The link between myofascial pain and psychosocial factors can be complex and not fully appreciated by clinicians, as evidenced by the literature. For example, Schwartz et al used Minnesota Multiphasic Personality Inventory (MMPI) profiles to compare 42 successfully treated myofascial pain patients with 42 unsuccessfully treated women with myofascial dysfunction.
In both groups, the deviation from normal was diagnostic of a “psychophysiological disorder marked by repression and somatization,” even though the unsuccessfully treated patients had a significantly higher dysfunction on the MMPI. In a separate study, individuals with a history of endometriosis had a much higher proportion of hyper-sensitization and myofascial trigger points than the general population.
Table 1 lists a number of contributing factors for the development of myofascial pain. One contributing factor to the cause of myofascial pain is smoking. In a study of 529 patients with masticatory myofascial pain, 32% were smokers and they had a much higher pain severity and a higher frequency of sleep disturbances and psychological distress than nonsmokers.

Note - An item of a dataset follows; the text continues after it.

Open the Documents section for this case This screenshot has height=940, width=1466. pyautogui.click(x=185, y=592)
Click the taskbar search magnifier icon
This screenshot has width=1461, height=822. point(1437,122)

Differentiating myofascial pain from other pain conditions can be challenging and must include the possible diagnosis of fibromyalgia. The British College of Rheumatology (ACR) reports that fibromyalgia affects between 2% and 4% of individuals, primarily women. Reviewing scores of articles on this subject, it appears that even making the diagnosis is a challenge to many physicians. The issue is further clouded by the fact that the ACR has changed the basic diagnostic criteria for fibromyalgia over the years.
In his seminal article, Gerwin said that when the myofascial pain syndrome becomes chronic, it tends to become more generalized but “does not change to fibromyalgia”—which is characterized by multiple tender points throughout the body. Indeed, Bohr noted that active trigger points were found in only 18% of patients with myofascial pain, leading him to conclude that “different therapists are unable to reliably determine when a trigger point is present in a patient with low back pain.”

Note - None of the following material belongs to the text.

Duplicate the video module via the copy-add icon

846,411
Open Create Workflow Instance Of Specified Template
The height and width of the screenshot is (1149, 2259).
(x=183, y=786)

Trigger points are most commonly characterized by two primary and two secondary features (Table 2). Although trigger points are usually differentiated from tender points, there are some suggestions that both are part of one clinical spectrum. The major reported difference is that trigger points produce pain in a referred pattern, whereas tender points generate pain at the site of palpation. Trigger points are further classified as active versus latent. Latent trigger points elicit painful sensation only with the application of direct compression. Active trigger points elicit pain spontaneously as well as with compression.

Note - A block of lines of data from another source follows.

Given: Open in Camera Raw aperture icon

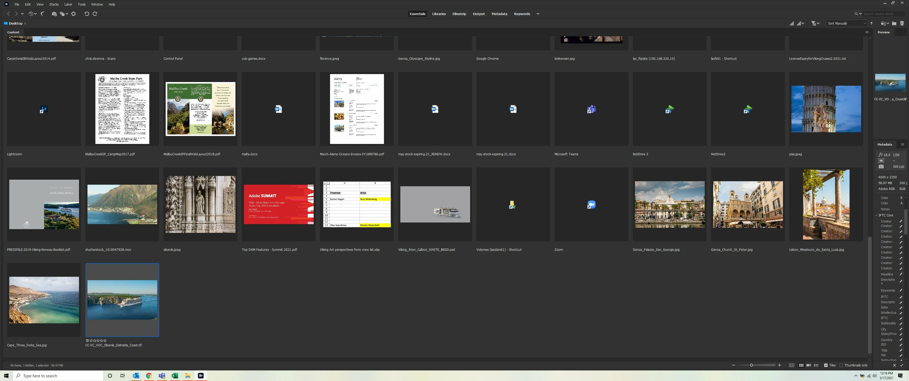Looking at the screenshot, I should point(73,14).
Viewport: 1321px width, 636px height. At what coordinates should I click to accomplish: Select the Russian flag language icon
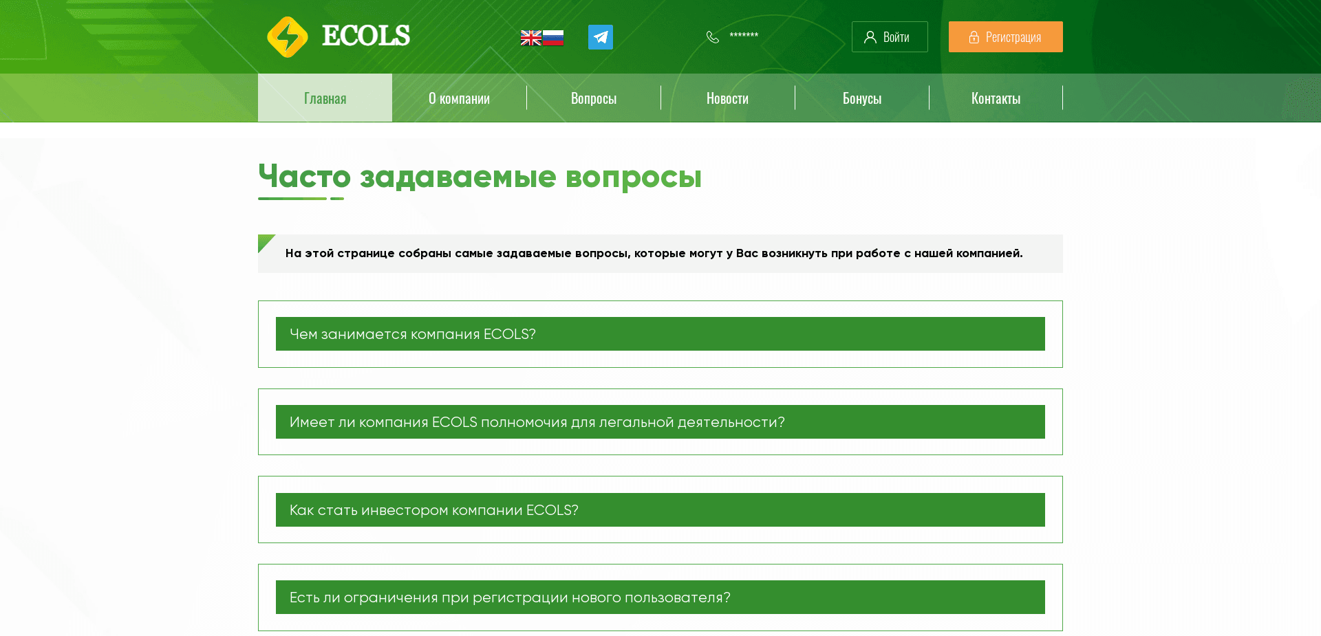[x=555, y=37]
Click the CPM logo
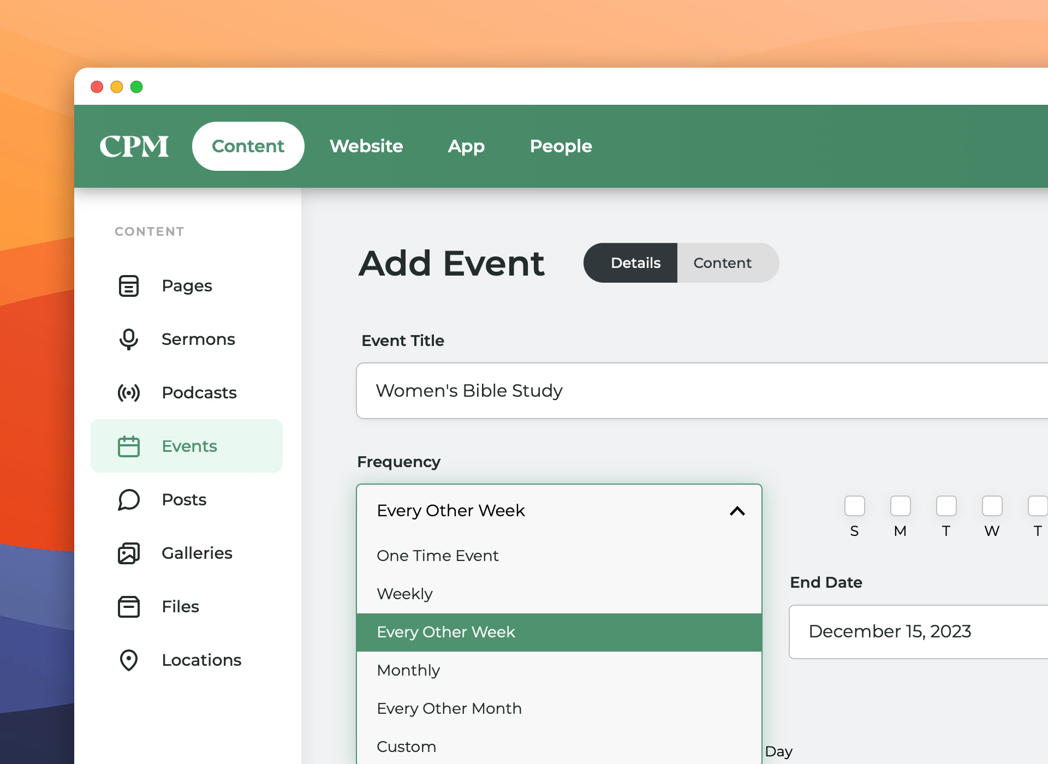1048x764 pixels. (134, 146)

The link between—and confusion regarding—myofascial pain and fibromyalgia has been longstanding. In one of the more interesting studies on fibromyalgia and myofascial pain syndrome, the authors had 4 experts on myofascial pain and 4 experts on fibromyalgia each examine 3 groups of patients—those diagnosed with fibromyalgia, those with myofascial pain, and 8 healthy individuals. All physicians were blinded as to the diagnosis.
In both disease groups, local tenderness was common (65% to 82%), but interestingly, the myofascial pain experts found it more frequently—in 82%. Active trigger points were found in 18% of examinations of patients with fibromyalgia and myofascial pain, but “latent trigger points were rare in all groups.” When a “more liberal definition of trigger points” was used, 23% to 38% of the patients with either fibromyalgia or myofascial pain were positive. There were considerable problems with reliability and the authors concluded that there is no consistency among experts in 23% to 38% of patients. In other words, all fibromyalgia patients have some myofascial pain, but not all myofascial pain patients have fibromyalgia!